● **TEXT EXCERPT**
□ □ □ □
If you take the time to read Kathryn’s deeply personal solo odyssey, then even through its pages you’ll probably become more mellow, more able to appreciate what’s truly important in this life. So much has been said and written about why Greece is unique. If you want to understand why, reading this wonderful book will go a long way towards helping you find the answer.
Now for a few of my own photos…

Above: My late and much missed mother-in-law, Lela, on an Athens doorstep not long after the Second World War.

Above: A moody shot in the village of Meseleri, the next one about 5km up the road from us.
□ □ □ □
● **Pixel coordinate grounding data**

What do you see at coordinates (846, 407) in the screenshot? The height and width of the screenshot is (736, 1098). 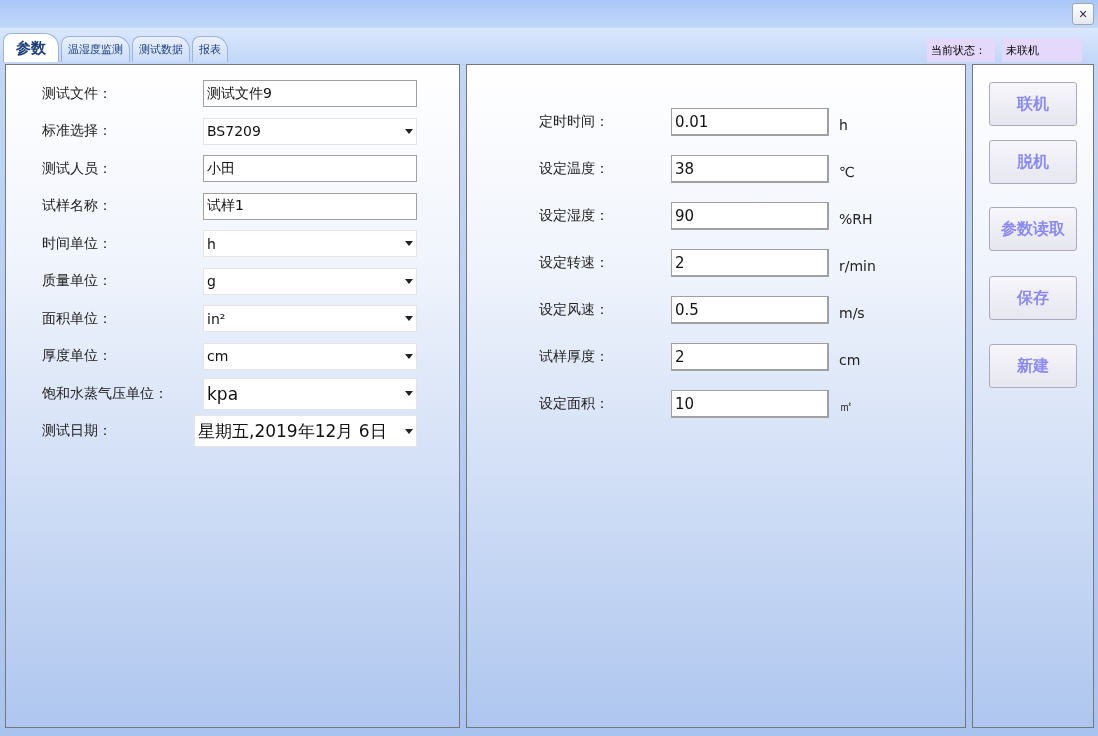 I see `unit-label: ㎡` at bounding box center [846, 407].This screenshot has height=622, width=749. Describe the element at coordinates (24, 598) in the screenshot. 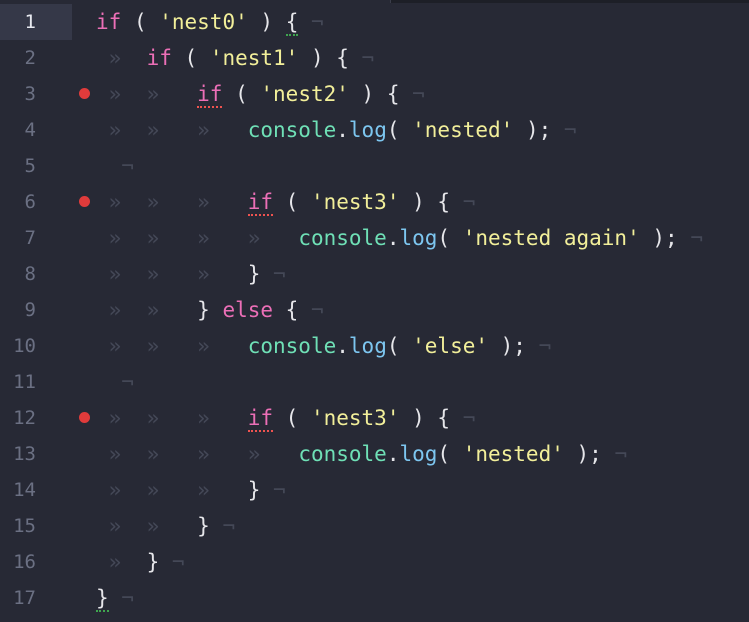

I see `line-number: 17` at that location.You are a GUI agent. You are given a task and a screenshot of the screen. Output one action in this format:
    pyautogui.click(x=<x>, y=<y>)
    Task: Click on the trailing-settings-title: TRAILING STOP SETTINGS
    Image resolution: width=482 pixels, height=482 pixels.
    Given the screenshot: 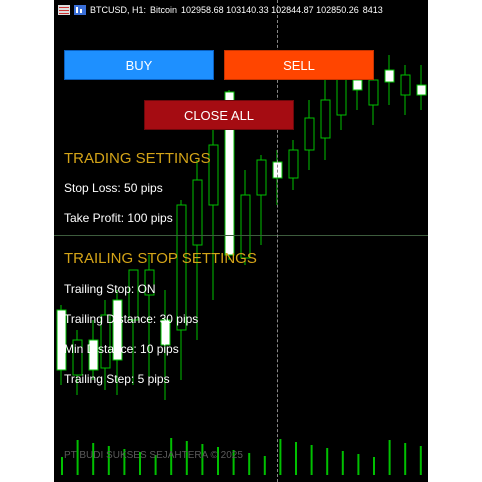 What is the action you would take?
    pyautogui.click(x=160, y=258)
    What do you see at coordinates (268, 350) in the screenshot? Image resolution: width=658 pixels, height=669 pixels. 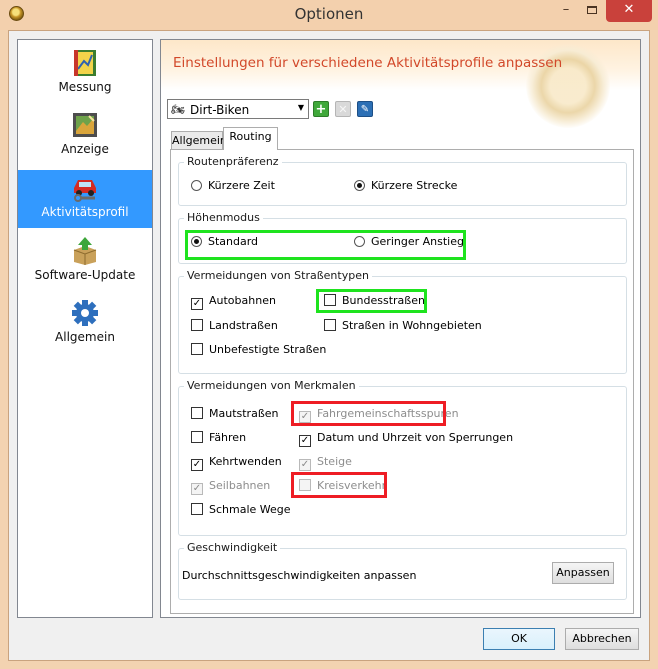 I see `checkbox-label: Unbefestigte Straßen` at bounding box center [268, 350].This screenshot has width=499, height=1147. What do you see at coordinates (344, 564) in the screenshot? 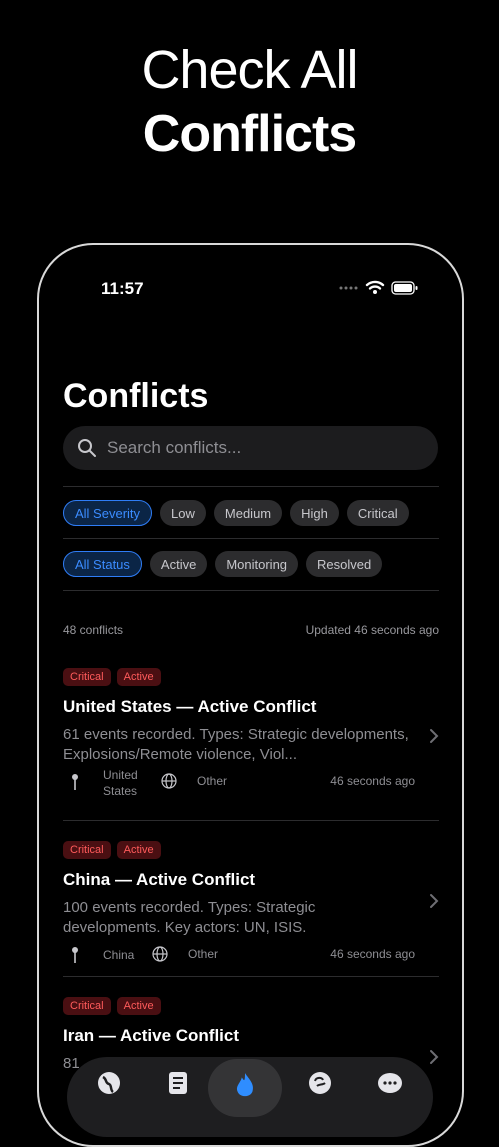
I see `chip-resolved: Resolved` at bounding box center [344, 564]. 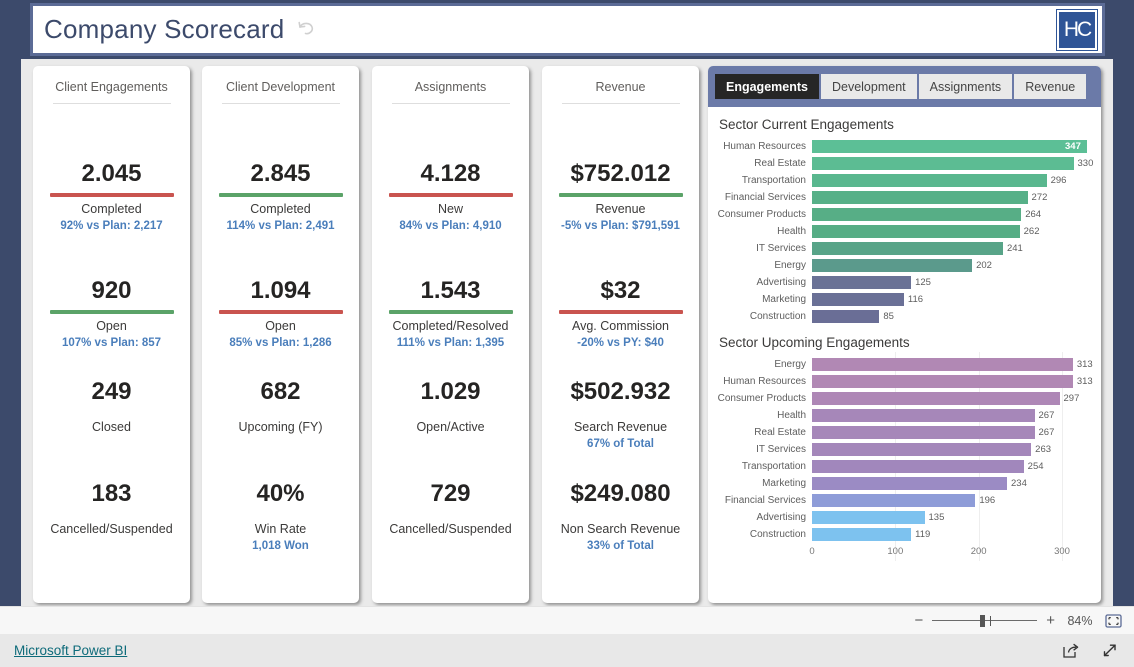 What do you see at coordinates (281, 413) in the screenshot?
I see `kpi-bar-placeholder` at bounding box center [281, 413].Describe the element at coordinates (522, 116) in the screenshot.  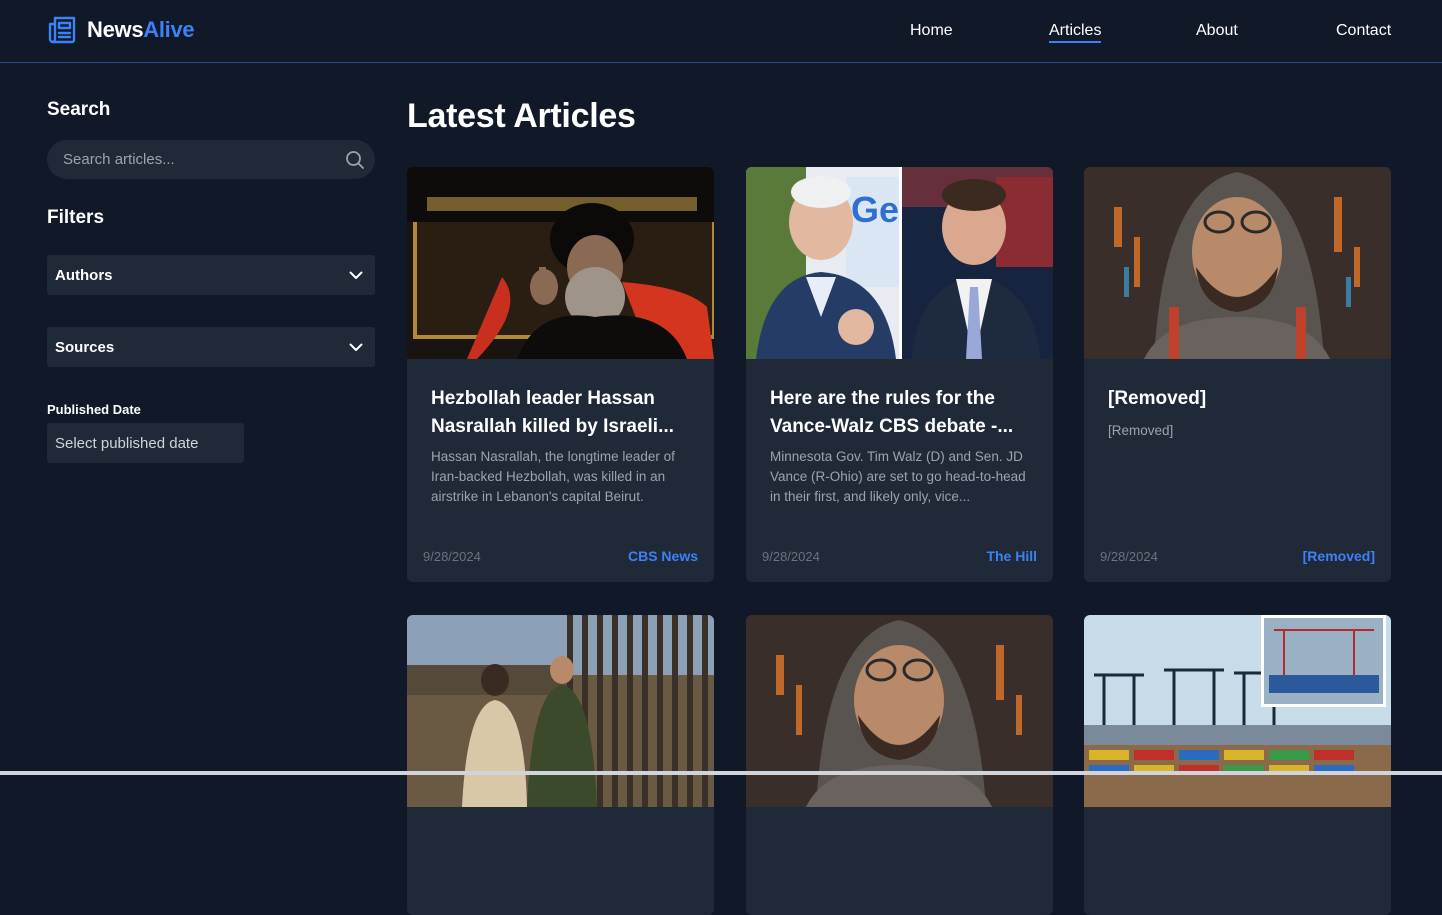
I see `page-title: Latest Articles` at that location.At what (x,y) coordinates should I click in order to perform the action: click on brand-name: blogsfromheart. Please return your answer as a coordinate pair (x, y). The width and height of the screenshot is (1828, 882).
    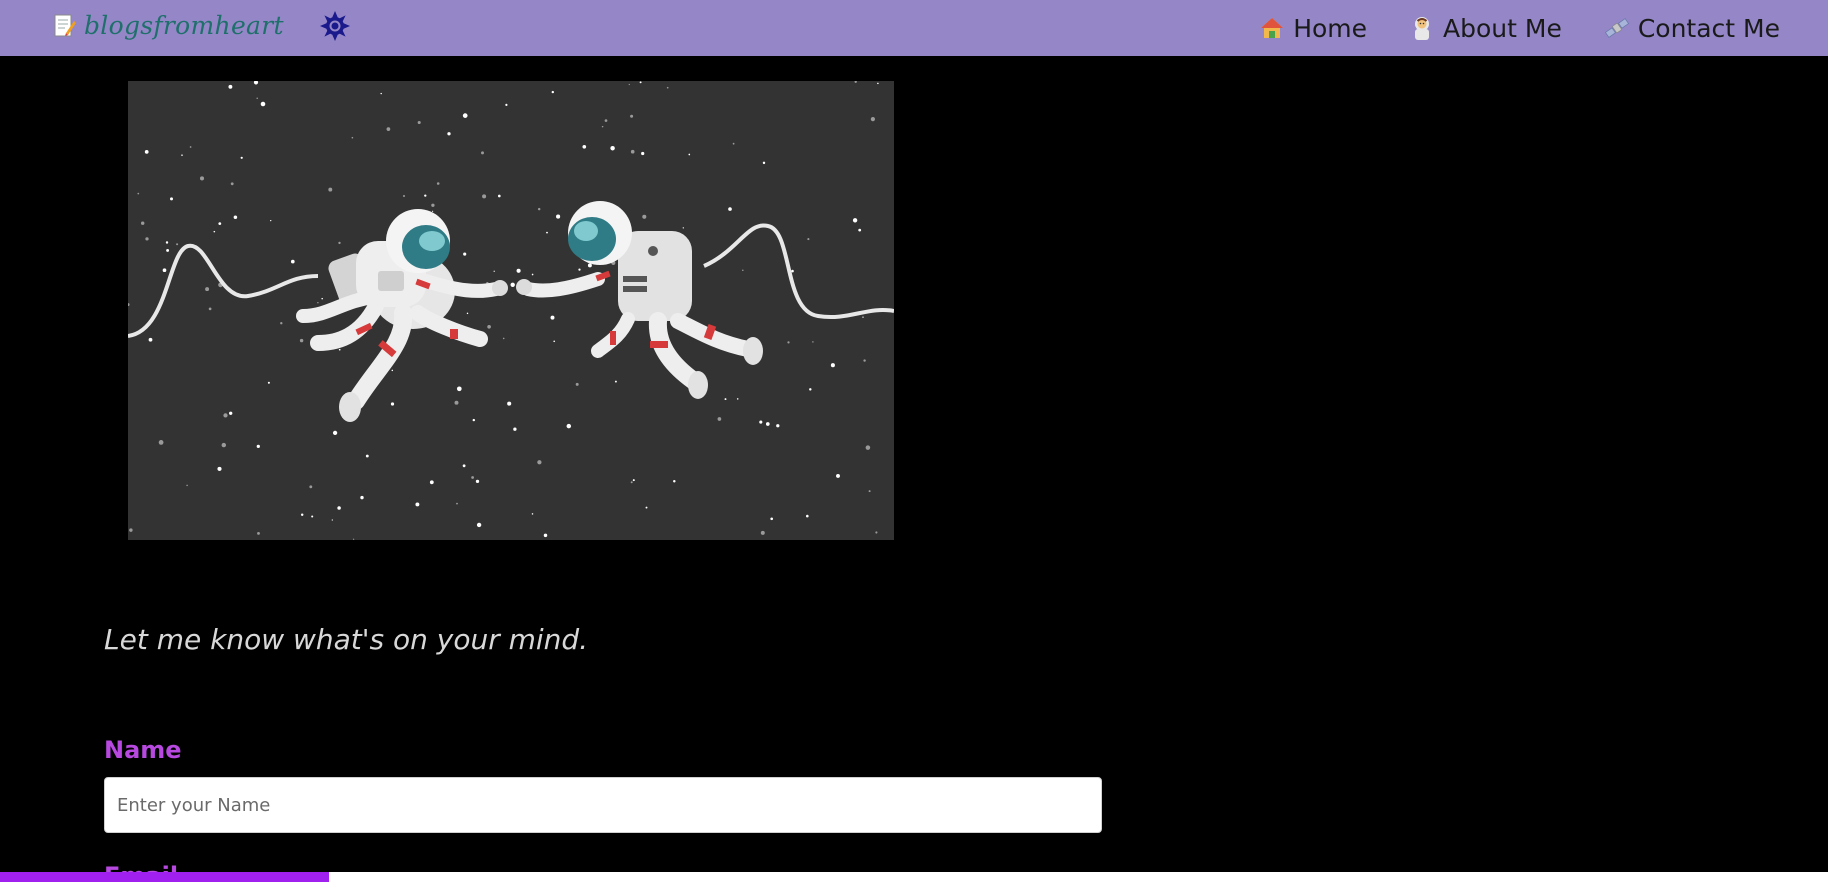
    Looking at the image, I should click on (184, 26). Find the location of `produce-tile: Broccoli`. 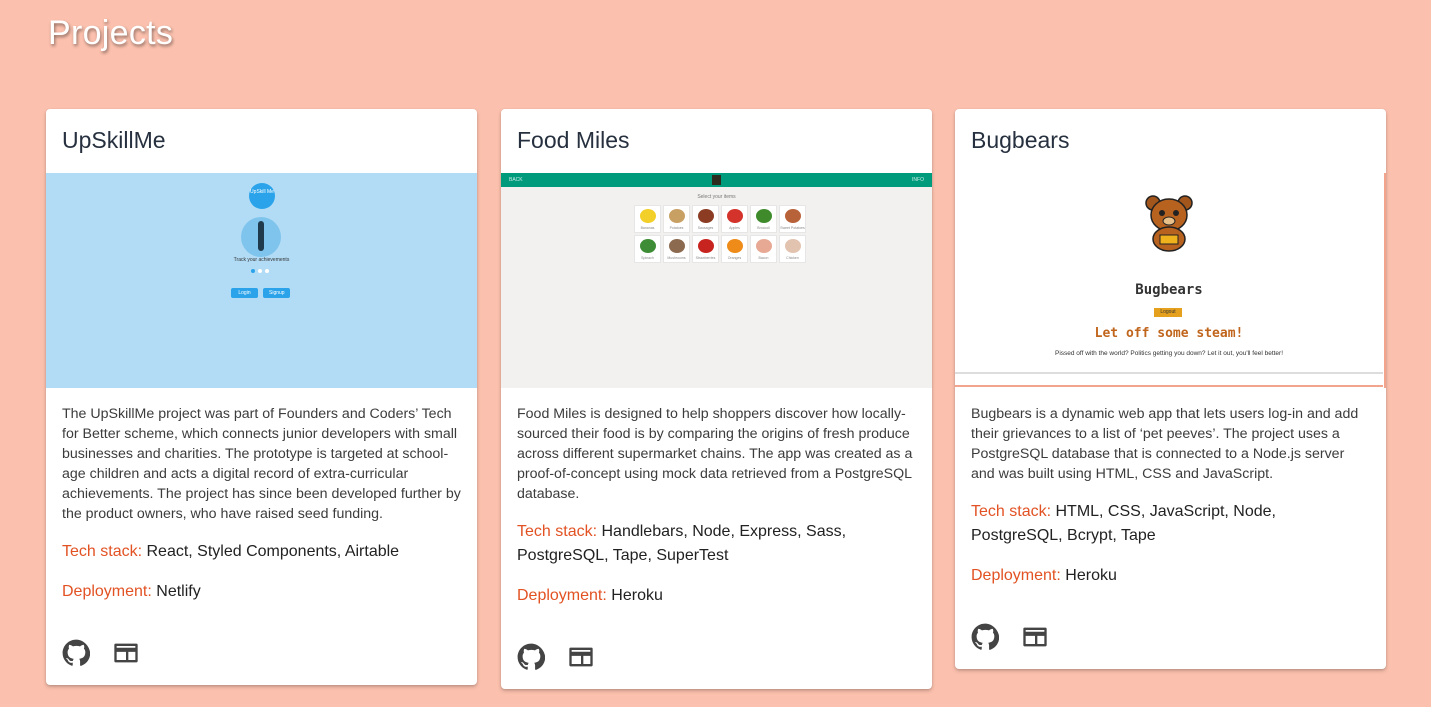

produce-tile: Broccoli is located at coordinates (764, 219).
□ □ □ □
● **WHAT YOU SHOULD DO**
Extend the Greece excerpt past its final line, keeping its voice and the caption style used for its photos. The records are separate material and have no connection to the Greece excerpt.

● **RESULT OF THE TASK**
Above gallery: ‘Filling the hole in the bole’ of one of two ancient olive trees in the lower garden. That tree’s trunk is split so completely that it almost looks like two trees beside each other, although it is one rootstock. The gap between the two trunks has long looked a bit bereft to us, so when we split the canas in one of our pots beside the house recently, we first filled the ‘hole in the bole’ with a large sack of compost, then replanted the cana that we’d taken out of the overcrowded pot there. It’s already settled in well and is producing new flowers. A result!




Above gallery: After a wonderful couple of hours on the town beach on Sunday, we repaired to the Konaki taverna for lunch. It has to be said that at this time of the year the climate difference between Crete and the UK is especially noticeable!